During the writing of the chapter, I put to the test the workflow I worked out and found that my biggest problem was finding the citations and my comments I had spent many, many hours collecting. I wasted a lot of valuable searching for the citations and comments which had me often losing my train of thought. The solution you have developed in Keypoints looks like the application I need!
Your explanation about how you have managed to link documents with citations/notes has me really excited:
>Since all your highlight annotations are self-contained plaintext notes,
>you can search and filter them freely, and gather them again in
>structure/overview notes. Selecting a note will also jump to its quoted
>text in the PDF. And clicking a highlight annotation in the PDF will
>select its note.
The only thing that scares me is the use of markdown. I work with rich text because I have a hard time reading and mentally processing markup. I am trying to get over this, but at the moment I am using applications like Scrivener rather than Ulysses for writing. But don’t try and accommodate me regarding this issue in your development at the moment. I do not want to slow development down.
I will give you more feedback on the information you have posted. However, it may be difficult without being able to try the application out.
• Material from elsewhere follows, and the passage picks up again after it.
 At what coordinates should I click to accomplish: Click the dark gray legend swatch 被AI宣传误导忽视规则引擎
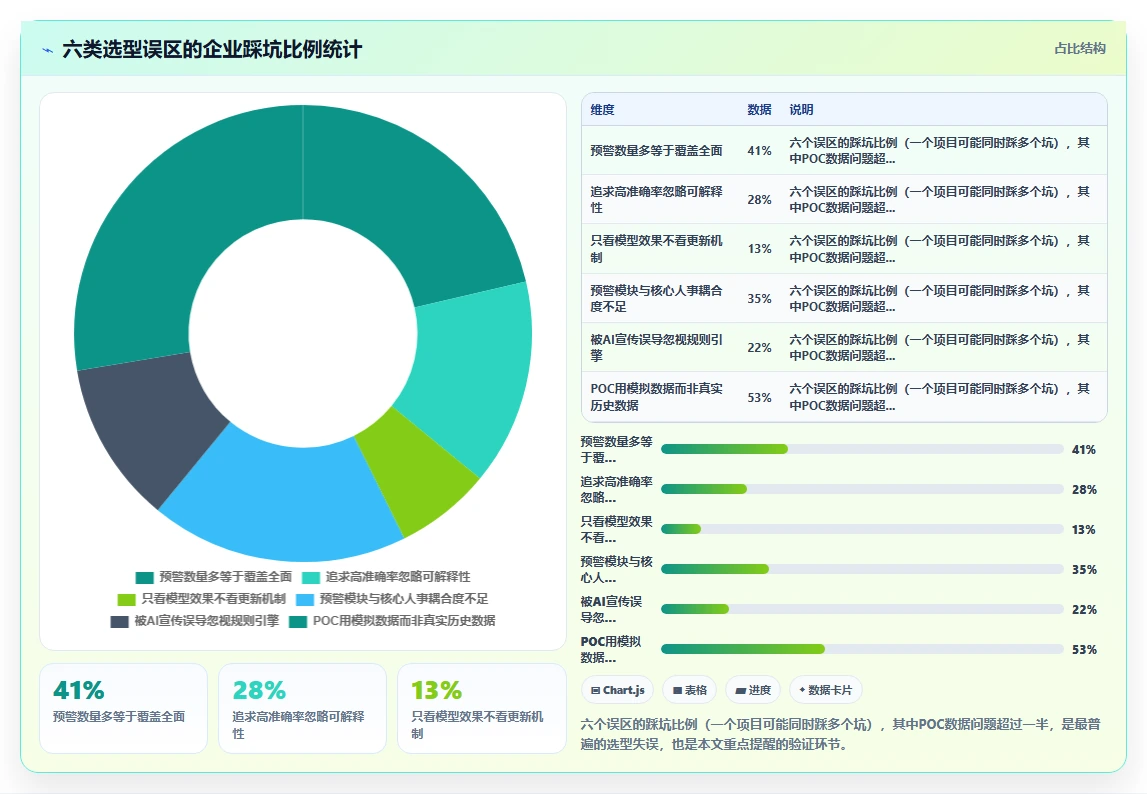119,621
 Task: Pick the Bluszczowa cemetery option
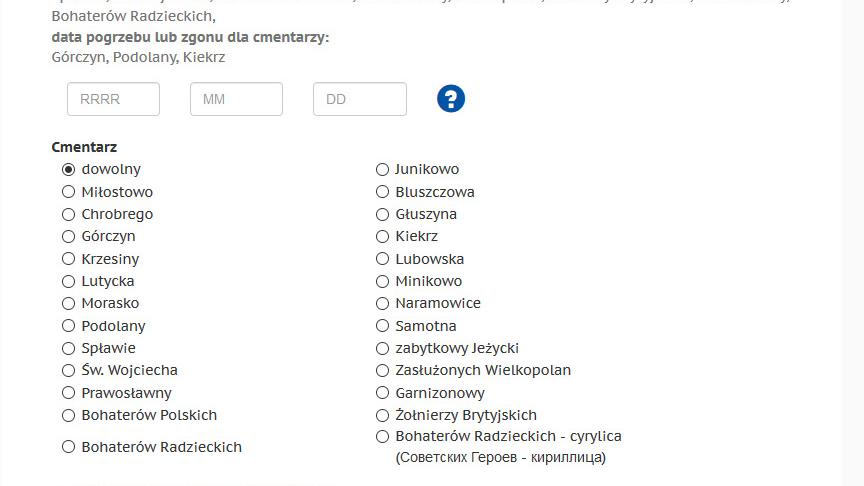coord(382,192)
For now, I just wanted to say a big thanks for developing Keynotes! :)
Cheers! :)
Darren
Posted by Matthias Steffens
Feb 26, 2020 at 11:12 PM
Hi Darren,
many thanks for the motivating feedback, it’s much appreciated!
> The only thing that scares me is the use of markdown. I work with rich text because I have a hard time reading and mentally processing markup.
I see, and I understand that formatting markup can get distracting or make things more complex. However, in Keypoints, I choose plaintext as a base format for the notes since this is the most stable & future-proof format.
And adding some very simple Markdown markup (like # for the “title” heading, > for quoted text, or *emphasis*) may be all you need to write your note. In Keypoints, when you select some text in the PDF and create a new note from it, the note’s title and quotation get already created for you (in Markdown syntax).
Other note elements can be added by drag & drop or a menu command / keyboard shortcut. As an example, take a look at the text note displayed in this scrrenshot:
The note contains some quoted text that was highlighted (the text with the light blue background), a link to another note, links to publications (linked via their cite keys), a green label, a (one star) rating, and some keywords. While it’s true that all of these elements require some syntax, they can all be added via drag & drop and/or menu command / keyboard shortcut. And after insertion of an element, its markup is printed in light grey which helps to focus on the content instead.
This approach strives to have these elements both human readable AND machine readable (which I think is crucial). If the notes were only human readable instead, it would be very difficult for an app to add smart features on top of it (like, e.g., the visualization of note connections, or the direct manipulation of note elements via menu/scripting commands). IMO, the Markdown syntax is a good compromise which allows for notes that are both human readable and machine readable.
That said, I plan to offer rich text (RTF) as an export format. That way, one could push all notes to, say, DEVONthink or Scrivener and further work with the notes there.